Exercise description:
Below are records; from the line containing "Task: Click the blue back arrow button" through the very last line, output each line exactly. No pictures.

Provided records:
.....
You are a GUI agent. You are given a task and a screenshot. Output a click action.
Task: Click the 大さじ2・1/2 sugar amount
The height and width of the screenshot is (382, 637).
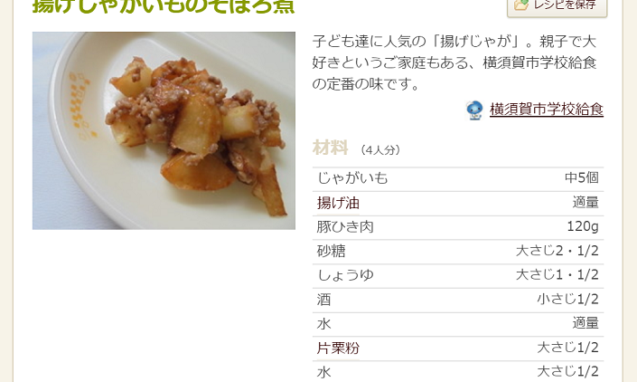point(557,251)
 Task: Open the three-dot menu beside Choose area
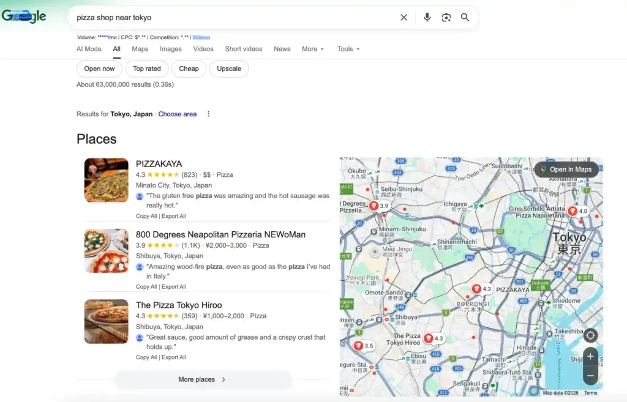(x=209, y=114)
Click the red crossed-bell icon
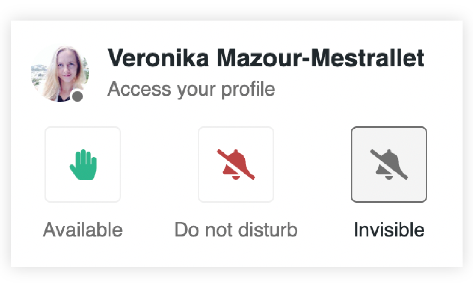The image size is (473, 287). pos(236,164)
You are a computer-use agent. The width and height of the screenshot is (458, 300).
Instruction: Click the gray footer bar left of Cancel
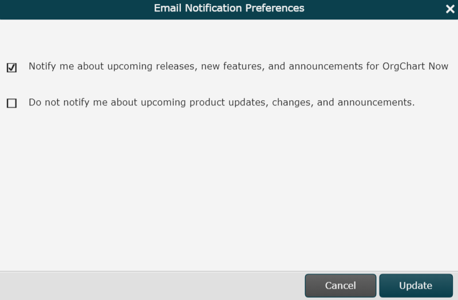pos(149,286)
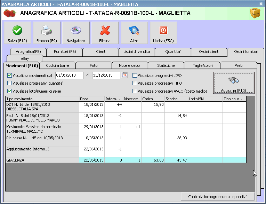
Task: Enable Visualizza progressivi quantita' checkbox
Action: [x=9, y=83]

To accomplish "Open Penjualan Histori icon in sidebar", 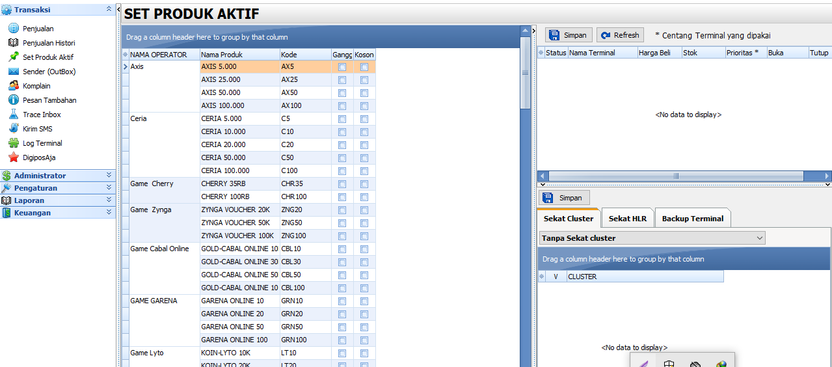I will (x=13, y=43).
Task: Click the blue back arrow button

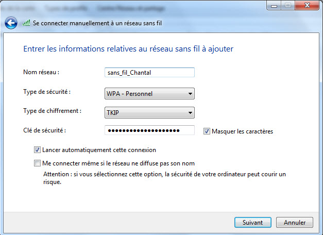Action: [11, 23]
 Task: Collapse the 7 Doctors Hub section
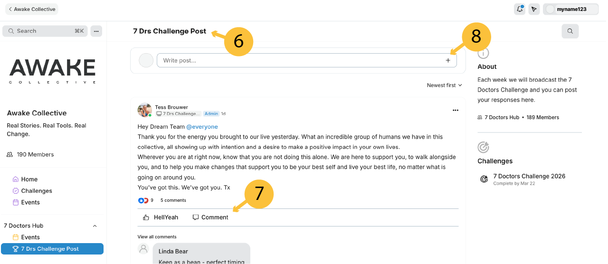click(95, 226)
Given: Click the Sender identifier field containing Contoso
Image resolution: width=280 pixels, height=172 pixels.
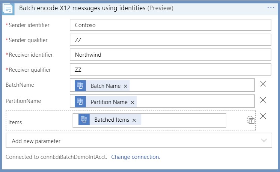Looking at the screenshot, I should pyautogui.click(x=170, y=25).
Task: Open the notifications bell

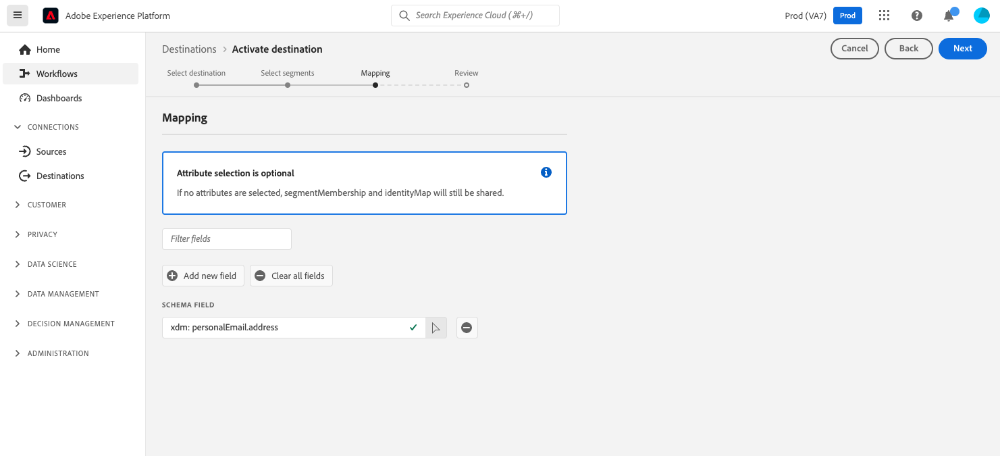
.....
Reply:
Task: Click the blue back arrow button

Action: [11, 23]
 Task: Collapse the 7 Doctors Hub section
click(95, 226)
Given: Click the Sender identifier field containing Contoso
Image resolution: width=280 pixels, height=172 pixels.
Looking at the screenshot, I should pyautogui.click(x=170, y=25).
Task: Open the notifications bell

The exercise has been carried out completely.